» **Problem requirements**: The whole listing is to be retyped exactly as it appears.

» **Data extracts**:

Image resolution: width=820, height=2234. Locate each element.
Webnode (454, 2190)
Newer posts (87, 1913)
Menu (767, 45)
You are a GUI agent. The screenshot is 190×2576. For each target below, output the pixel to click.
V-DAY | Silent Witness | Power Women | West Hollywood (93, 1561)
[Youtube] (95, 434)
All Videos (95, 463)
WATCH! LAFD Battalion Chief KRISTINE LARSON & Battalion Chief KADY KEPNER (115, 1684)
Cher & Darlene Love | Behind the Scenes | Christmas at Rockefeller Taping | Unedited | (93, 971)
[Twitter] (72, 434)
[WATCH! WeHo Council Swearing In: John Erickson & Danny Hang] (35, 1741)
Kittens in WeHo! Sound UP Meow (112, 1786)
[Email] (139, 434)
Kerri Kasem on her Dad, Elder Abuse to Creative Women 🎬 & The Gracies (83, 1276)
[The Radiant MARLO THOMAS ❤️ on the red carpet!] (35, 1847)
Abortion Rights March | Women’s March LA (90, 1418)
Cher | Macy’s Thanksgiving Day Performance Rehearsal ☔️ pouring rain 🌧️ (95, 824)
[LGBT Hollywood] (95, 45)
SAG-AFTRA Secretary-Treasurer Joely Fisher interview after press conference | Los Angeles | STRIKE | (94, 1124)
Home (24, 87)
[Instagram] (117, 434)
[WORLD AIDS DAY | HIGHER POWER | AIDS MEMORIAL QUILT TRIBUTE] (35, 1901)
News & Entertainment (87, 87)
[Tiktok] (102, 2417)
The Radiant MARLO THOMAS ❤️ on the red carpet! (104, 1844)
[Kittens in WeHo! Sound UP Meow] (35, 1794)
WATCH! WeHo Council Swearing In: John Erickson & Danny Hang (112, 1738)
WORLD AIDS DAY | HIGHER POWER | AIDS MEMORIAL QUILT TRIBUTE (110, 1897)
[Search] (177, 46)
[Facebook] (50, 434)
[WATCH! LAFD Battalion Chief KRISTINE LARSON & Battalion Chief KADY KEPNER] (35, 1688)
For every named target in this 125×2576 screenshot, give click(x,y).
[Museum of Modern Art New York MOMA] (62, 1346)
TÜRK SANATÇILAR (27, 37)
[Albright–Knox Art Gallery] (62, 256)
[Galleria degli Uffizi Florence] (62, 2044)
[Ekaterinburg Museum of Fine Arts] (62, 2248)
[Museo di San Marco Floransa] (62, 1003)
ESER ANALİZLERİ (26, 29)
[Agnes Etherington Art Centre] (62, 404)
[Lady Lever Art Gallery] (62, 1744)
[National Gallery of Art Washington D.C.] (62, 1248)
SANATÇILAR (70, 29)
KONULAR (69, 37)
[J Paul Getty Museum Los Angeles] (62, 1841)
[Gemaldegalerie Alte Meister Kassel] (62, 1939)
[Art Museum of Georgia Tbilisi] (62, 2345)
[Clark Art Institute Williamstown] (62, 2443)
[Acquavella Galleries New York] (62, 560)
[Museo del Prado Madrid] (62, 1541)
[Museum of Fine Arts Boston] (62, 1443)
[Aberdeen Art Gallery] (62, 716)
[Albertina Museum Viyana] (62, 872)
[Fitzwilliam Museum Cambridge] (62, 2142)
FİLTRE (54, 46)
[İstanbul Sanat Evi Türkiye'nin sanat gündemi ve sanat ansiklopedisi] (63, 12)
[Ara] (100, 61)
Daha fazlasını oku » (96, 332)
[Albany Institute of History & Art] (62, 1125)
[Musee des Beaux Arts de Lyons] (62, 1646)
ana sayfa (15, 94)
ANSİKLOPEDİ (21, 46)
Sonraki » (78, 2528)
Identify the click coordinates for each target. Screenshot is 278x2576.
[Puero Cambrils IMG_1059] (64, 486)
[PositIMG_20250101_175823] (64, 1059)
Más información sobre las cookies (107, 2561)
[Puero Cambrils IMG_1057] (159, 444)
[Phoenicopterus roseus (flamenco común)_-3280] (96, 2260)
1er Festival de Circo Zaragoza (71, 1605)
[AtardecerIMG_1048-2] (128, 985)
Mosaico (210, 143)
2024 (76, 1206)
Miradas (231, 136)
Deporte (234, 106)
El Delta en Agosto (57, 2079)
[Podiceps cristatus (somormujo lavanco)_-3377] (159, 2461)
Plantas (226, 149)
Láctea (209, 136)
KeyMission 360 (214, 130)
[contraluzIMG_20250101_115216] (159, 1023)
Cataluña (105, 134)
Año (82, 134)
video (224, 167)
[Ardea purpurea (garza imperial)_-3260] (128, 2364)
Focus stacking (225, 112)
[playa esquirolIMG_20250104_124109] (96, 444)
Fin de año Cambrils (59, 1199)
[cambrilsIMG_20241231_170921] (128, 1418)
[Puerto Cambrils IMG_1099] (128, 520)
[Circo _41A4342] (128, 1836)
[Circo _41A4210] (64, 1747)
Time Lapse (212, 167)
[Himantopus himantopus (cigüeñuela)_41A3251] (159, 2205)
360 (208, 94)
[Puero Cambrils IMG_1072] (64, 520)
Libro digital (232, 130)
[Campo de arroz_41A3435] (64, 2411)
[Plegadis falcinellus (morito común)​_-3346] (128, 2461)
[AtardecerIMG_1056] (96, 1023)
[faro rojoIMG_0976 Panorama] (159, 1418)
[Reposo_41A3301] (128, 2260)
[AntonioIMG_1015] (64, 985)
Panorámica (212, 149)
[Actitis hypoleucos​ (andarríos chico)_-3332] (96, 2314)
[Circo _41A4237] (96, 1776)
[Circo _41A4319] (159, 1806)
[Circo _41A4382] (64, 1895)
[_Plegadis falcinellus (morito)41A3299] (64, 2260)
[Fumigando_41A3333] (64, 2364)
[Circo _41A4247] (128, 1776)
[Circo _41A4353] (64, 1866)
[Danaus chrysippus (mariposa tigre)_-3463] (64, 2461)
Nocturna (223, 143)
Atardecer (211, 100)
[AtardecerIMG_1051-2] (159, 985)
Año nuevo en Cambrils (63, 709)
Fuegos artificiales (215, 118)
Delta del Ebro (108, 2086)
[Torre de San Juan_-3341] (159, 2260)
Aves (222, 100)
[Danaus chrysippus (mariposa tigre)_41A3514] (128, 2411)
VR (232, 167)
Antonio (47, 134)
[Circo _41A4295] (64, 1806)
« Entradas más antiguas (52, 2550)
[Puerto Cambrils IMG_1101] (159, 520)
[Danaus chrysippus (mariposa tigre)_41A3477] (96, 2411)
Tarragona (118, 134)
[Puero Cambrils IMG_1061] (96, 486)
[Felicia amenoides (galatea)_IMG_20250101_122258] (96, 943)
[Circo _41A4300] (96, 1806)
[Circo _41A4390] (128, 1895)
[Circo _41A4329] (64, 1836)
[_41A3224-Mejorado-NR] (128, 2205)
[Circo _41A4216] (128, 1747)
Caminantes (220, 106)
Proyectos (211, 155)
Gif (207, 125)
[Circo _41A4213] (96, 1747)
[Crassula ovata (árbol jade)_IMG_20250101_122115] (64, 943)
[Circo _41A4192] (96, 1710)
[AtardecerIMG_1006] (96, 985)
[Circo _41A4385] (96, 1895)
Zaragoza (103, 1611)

» **Exercise solution**:
Image resolution: width=820, height=2234. Locate each element.
Webnode (454, 2190)
Newer posts (87, 1913)
Menu (767, 45)
You are a GUI agent. The screenshot is 190×2576. For each target below, output the pixel to click.
V-DAY | Silent Witness | Power Women | West Hollywood (93, 1561)
[Youtube] (95, 434)
All Videos (95, 463)
WATCH! LAFD Battalion Chief KRISTINE LARSON & Battalion Chief KADY KEPNER (115, 1684)
Cher & Darlene Love | Behind the Scenes | Christmas at Rockefeller Taping | Unedited | (93, 971)
[Twitter] (72, 434)
[WATCH! WeHo Council Swearing In: John Erickson & Danny Hang] (35, 1741)
Kittens in WeHo! Sound UP Meow (112, 1786)
[Email] (139, 434)
Kerri Kasem on her Dad, Elder Abuse to Creative Women 🎬 & The Gracies (83, 1276)
[The Radiant MARLO THOMAS ❤️ on the red carpet!] (35, 1847)
Abortion Rights March | Women’s March LA (90, 1418)
Cher | Macy’s Thanksgiving Day Performance Rehearsal ☔️ pouring rain 🌧️ (95, 824)
[LGBT Hollywood] (95, 45)
SAG-AFTRA Secretary-Treasurer Joely Fisher interview after press conference | Los Angeles | STRIKE | (94, 1124)
Home (24, 87)
[Instagram] (117, 434)
[WORLD AIDS DAY | HIGHER POWER | AIDS MEMORIAL QUILT TRIBUTE] (35, 1901)
News & Entertainment (87, 87)
[Tiktok] (102, 2417)
The Radiant MARLO THOMAS ❤️ on the red carpet! (104, 1844)
[Kittens in WeHo! Sound UP Meow] (35, 1794)
WATCH! WeHo Council Swearing In: John Erickson & Danny Hang (112, 1738)
WORLD AIDS DAY | HIGHER POWER | AIDS MEMORIAL QUILT TRIBUTE (110, 1897)
[Search] (177, 46)
[Facebook] (50, 434)
[WATCH! LAFD Battalion Chief KRISTINE LARSON & Battalion Chief KADY KEPNER] (35, 1688)
For every named target in this 125×2576 screenshot, give click(x,y).
[Museum of Modern Art New York MOMA] (62, 1346)
TÜRK SANATÇILAR (27, 37)
[Albright–Knox Art Gallery] (62, 256)
[Galleria degli Uffizi Florence] (62, 2044)
[Ekaterinburg Museum of Fine Arts] (62, 2248)
[Museo di San Marco Floransa] (62, 1003)
ESER ANALİZLERİ (26, 29)
[Agnes Etherington Art Centre] (62, 404)
[Lady Lever Art Gallery] (62, 1744)
[National Gallery of Art Washington D.C.] (62, 1248)
SANATÇILAR (70, 29)
KONULAR (69, 37)
[J Paul Getty Museum Los Angeles] (62, 1841)
[Gemaldegalerie Alte Meister Kassel] (62, 1939)
[Art Museum of Georgia Tbilisi] (62, 2345)
[Clark Art Institute Williamstown] (62, 2443)
[Acquavella Galleries New York] (62, 560)
[Museo del Prado Madrid] (62, 1541)
[Museum of Fine Arts Boston] (62, 1443)
[Aberdeen Art Gallery] (62, 716)
[Albertina Museum Viyana] (62, 872)
[Fitzwilliam Museum Cambridge] (62, 2142)
FİLTRE (54, 46)
[İstanbul Sanat Evi Türkiye'nin sanat gündemi ve sanat ansiklopedisi] (63, 12)
[Ara] (100, 61)
Daha fazlasını oku » (96, 332)
[Albany Institute of History & Art] (62, 1125)
[Musee des Beaux Arts de Lyons] (62, 1646)
ana sayfa (15, 94)
ANSİKLOPEDİ (21, 46)
Sonraki » (78, 2528)
Identify the click coordinates for each target. Screenshot is 278x2576.
[Puero Cambrils IMG_1059] (64, 486)
[PositIMG_20250101_175823] (64, 1059)
Más información sobre las cookies (107, 2561)
[Puero Cambrils IMG_1057] (159, 444)
[Phoenicopterus roseus (flamenco común)_-3280] (96, 2260)
1er Festival de Circo Zaragoza (71, 1605)
[AtardecerIMG_1048-2] (128, 985)
Mosaico (210, 143)
2024 (76, 1206)
Miradas (231, 136)
Deporte (234, 106)
El Delta en Agosto (57, 2079)
[Podiceps cristatus (somormujo lavanco)_-3377] (159, 2461)
Plantas (226, 149)
Láctea (209, 136)
KeyMission 360 (214, 130)
[contraluzIMG_20250101_115216] (159, 1023)
Cataluña (105, 134)
Año (82, 134)
video (224, 167)
[Ardea purpurea (garza imperial)_-3260] (128, 2364)
Focus stacking (225, 112)
[playa esquirolIMG_20250104_124109] (96, 444)
Fin de año Cambrils (59, 1199)
[cambrilsIMG_20241231_170921] (128, 1418)
[Puerto Cambrils IMG_1099] (128, 520)
[Circo _41A4342] (128, 1836)
[Circo _41A4210] (64, 1747)
Time Lapse (212, 167)
[Himantopus himantopus (cigüeñuela)_41A3251] (159, 2205)
360 (208, 94)
[Puero Cambrils IMG_1072] (64, 520)
Libro digital (232, 130)
[Campo de arroz_41A3435] (64, 2411)
[Plegadis falcinellus (morito común)​_-3346] (128, 2461)
[AtardecerIMG_1056] (96, 1023)
[faro rojoIMG_0976 Panorama] (159, 1418)
[Reposo_41A3301] (128, 2260)
[AntonioIMG_1015] (64, 985)
Panorámica (212, 149)
[Actitis hypoleucos​ (andarríos chico)_-3332] (96, 2314)
[Circo _41A4237] (96, 1776)
[Circo _41A4319] (159, 1806)
[Circo _41A4382] (64, 1895)
[_Plegadis falcinellus (morito)41A3299] (64, 2260)
[Fumigando_41A3333] (64, 2364)
[Circo _41A4247] (128, 1776)
[Circo _41A4353] (64, 1866)
[Danaus chrysippus (mariposa tigre)_-3463] (64, 2461)
Nocturna (223, 143)
Atardecer (211, 100)
[AtardecerIMG_1051-2] (159, 985)
Año nuevo en Cambrils (63, 709)
Fuegos artificiales (215, 118)
Delta del Ebro (108, 2086)
[Torre de San Juan_-3341] (159, 2260)
Aves (222, 100)
[Danaus chrysippus (mariposa tigre)_41A3514] (128, 2411)
VR (232, 167)
Antonio (47, 134)
[Circo _41A4295] (64, 1806)
« Entradas más antiguas (52, 2550)
[Puerto Cambrils IMG_1101] (159, 520)
[Danaus chrysippus (mariposa tigre)_41A3477] (96, 2411)
Tarragona (118, 134)
[Puero Cambrils IMG_1061] (96, 486)
[Felicia amenoides (galatea)_IMG_20250101_122258] (96, 943)
[Circo _41A4300] (96, 1806)
[Circo _41A4390] (128, 1895)
[Circo _41A4329] (64, 1836)
[_41A3224-Mejorado-NR] (128, 2205)
[Circo _41A4216] (128, 1747)
Caminantes (220, 106)
Proyectos (211, 155)
Gif (207, 125)
[Circo _41A4213] (96, 1747)
[Crassula ovata (árbol jade)_IMG_20250101_122115] (64, 943)
[Circo _41A4192] (96, 1710)
[AtardecerIMG_1006] (96, 985)
[Circo _41A4385] (96, 1895)
Zaragoza (103, 1611)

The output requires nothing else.